Teresa Pereira é secretária-geral da sociedade e directora da direcção jurídica da EDP, onde iniciou a sua carreira. Já Vera Pinto Pereira comecou o seu percurso profissional como associada da Mercer Management Consulting (actual Oliver Wyman), tendo sido depois directora do serviço de TV da TV Cabo Portugal – PT Multimédia (actual Nos) e passado posteriormente a ocupar o cargo de directora-geral em Espanha e Portugal da Fox Networks Group.

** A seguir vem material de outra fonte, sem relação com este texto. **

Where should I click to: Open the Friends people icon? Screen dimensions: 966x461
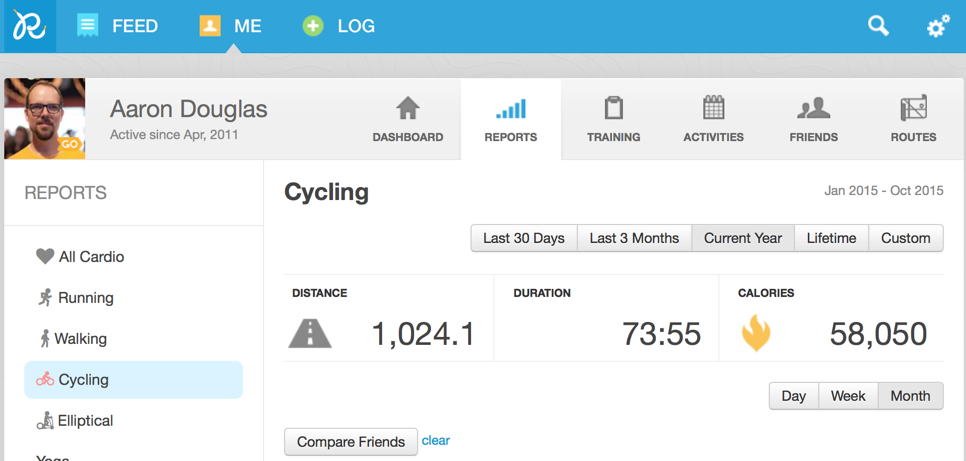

Relativamente ao Revisor Oficial de Contas (ROC), o nome a ser votado na AG é a PricewaterhouseCoopers & Associados – Sociedade de Revisores de Contas, Lda., já que foi considerada a proposta mais vantajosa.

 

A KPMG & Associados terminou o seu mandato no final de 2017, perfazendo nessa data 13 anos como ROC do grupo. Era, pois, necessário escolher outro ROC, já que, de acordo com o Estatuto da Ordem dos Revisores Oficiais de Contas, nas entidades de interesse público, o período máximo do exercício de funções de revisão legal das contas pelo ROC é de dois ou três mandatos [consoante estes sejam, respectivamente, de quatro ou três anos], podendo esse período máximo ser prorrogado até 10 anos a título excepcional.

 

O mandato dos actuais membros dos quatro órgãos sociais da estrutura corporativa da EDP terminou no passado dia 31 de Dezembro.

A EDP encerrou a sessão de segunda-feira a recuar 0,53% para 2,978 euros, num dia em que o CaixaBI emitiu uma nota em que reviu em baixa a avaliação da eléctrica nacional.